You must think of a pointer as a simple integer. It's an integer that contains the adress of an object. An object is a collection of variables (i.e. a "unit" object has a real hp, real mana, real cooldown, string name, etc.).
When you use a "unit" variable in jass, you're using a pointer. It's simply an integer containing an adress.
When you call a function (for example: SetUnitState), you give the "unit" pointer as a parameter.

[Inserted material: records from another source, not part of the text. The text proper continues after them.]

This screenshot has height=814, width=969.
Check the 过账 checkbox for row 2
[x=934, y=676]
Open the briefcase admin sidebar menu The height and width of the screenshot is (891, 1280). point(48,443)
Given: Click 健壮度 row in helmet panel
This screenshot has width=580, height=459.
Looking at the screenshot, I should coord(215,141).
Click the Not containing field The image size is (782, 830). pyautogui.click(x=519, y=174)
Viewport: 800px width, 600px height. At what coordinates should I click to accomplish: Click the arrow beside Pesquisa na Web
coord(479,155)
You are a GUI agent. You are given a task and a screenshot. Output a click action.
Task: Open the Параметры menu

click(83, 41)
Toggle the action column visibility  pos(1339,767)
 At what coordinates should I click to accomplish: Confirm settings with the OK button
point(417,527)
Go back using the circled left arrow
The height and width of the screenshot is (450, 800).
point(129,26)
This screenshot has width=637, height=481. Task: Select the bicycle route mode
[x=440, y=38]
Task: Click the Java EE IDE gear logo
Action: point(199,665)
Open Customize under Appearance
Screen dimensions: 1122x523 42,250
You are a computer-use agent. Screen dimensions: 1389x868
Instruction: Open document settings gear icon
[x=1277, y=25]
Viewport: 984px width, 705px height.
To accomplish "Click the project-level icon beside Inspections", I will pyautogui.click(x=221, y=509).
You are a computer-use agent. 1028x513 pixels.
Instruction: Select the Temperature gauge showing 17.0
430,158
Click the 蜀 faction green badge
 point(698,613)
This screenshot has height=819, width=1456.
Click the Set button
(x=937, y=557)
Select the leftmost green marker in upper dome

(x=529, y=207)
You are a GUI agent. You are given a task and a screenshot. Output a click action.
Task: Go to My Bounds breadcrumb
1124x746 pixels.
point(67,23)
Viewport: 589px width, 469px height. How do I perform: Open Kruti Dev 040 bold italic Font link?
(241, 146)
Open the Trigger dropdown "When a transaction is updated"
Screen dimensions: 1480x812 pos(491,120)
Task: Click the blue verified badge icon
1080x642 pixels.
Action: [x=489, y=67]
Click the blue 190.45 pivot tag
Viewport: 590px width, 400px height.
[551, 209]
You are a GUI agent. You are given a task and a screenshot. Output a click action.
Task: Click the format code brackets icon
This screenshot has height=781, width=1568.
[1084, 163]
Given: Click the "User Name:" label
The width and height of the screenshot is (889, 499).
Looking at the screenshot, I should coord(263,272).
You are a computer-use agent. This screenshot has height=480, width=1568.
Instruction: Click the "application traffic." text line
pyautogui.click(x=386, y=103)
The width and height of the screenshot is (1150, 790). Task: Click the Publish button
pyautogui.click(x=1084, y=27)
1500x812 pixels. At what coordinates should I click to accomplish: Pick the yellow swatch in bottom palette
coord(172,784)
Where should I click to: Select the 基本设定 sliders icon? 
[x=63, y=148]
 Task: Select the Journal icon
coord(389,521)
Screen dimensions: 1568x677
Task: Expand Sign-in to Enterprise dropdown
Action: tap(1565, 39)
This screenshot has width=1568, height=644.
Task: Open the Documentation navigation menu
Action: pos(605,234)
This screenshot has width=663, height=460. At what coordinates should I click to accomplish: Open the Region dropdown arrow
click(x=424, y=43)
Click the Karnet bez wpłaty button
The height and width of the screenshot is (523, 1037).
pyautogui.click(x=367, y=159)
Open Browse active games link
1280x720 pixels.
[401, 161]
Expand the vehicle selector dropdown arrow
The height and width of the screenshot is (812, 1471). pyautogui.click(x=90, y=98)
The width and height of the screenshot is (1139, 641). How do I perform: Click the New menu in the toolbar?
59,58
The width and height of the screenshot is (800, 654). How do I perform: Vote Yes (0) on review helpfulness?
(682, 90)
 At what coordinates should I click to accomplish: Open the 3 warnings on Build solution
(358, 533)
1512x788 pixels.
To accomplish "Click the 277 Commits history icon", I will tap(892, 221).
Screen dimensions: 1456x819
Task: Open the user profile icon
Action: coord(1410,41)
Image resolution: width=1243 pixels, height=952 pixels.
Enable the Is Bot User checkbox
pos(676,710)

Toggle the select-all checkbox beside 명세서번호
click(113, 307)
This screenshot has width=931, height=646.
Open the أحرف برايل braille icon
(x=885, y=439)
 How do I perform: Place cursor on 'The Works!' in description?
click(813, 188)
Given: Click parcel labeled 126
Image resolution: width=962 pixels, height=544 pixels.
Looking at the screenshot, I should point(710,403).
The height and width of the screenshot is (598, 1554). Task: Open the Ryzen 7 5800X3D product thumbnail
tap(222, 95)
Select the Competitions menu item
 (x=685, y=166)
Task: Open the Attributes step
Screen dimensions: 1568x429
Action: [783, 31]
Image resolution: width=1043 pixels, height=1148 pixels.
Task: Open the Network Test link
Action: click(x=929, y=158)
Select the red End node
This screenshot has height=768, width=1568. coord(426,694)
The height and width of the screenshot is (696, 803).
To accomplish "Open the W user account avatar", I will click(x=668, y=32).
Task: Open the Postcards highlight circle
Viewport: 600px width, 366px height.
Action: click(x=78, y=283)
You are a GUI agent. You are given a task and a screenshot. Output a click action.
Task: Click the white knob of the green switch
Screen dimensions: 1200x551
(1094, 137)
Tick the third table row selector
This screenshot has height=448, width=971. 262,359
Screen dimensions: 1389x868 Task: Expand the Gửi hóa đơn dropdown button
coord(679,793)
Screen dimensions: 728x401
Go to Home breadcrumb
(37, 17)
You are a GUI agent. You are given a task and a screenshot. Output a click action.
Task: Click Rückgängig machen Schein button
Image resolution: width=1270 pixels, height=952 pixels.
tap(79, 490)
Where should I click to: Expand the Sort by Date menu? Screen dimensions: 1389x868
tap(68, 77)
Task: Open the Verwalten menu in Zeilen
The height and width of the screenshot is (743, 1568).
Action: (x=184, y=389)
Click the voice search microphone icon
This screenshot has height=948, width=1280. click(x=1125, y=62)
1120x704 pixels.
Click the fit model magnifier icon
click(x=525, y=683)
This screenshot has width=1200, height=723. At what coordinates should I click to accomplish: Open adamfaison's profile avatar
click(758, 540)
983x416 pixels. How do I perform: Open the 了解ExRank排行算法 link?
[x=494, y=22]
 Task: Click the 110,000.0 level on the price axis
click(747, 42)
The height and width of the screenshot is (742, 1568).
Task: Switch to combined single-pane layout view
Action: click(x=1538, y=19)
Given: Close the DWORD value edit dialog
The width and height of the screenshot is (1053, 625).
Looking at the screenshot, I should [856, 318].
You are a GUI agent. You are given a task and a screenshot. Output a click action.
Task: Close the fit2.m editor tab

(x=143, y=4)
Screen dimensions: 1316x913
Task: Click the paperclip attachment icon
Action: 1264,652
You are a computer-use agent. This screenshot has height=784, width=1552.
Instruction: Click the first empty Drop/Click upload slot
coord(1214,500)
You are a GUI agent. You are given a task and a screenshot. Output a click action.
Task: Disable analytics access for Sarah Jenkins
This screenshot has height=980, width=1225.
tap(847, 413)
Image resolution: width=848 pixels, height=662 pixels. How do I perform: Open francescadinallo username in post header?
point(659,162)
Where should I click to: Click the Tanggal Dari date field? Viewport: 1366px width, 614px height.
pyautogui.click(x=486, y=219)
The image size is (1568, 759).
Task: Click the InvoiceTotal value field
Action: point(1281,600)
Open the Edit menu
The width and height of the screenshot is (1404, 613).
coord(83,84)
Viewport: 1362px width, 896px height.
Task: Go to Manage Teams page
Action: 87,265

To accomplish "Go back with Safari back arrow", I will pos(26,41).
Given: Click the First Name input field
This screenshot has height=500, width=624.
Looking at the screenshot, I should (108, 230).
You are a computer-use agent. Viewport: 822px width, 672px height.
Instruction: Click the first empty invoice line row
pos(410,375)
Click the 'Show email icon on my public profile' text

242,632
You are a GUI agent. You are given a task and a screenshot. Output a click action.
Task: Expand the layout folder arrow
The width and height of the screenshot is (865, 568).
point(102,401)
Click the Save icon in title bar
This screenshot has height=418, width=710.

Internally, it'll then look up the object BEHIND the "unit" pointer and change its life or mana or whatever.
When a function with a local unit variable is terminated, the local unit variable (which is a pointer, i.e. an integer containing an adress) which uses 4 bytes of memory, will be removed (and 4 bytes of memory are freed). However, the object where the pointer was pointing at is still in memory, obviously.

In warcraft 3, things are a bit more complex because we're talking about handles, not pointers...

may this be the reason for a lot of people complaining about WE not having something about a "garbage collector" or sort of that?
Thinking of garbage collection, it's probably better not to have it in a game, because a game like warcraft (or starcraft 2) really needs to run as efficient as possible...

Since C++ (which Jass wraps) doesn't know how to remove custom types (which makes sense), you need to tell it how to remove it, which is what the Destroy/Remove functions do.
According to the c++ standard, compilers should automatically create default constructos / destructors...
Jass too knows perfectly how to remove objects (RemoveUnit, RemoveLocation, ...), it just doesn't know WHEN to do so.

I'm also pretty sure warcraft uses 2 byte integers for IDs but it really doesn't matter :p
I'm pretty sure everything is in 4 bytes in warcraft.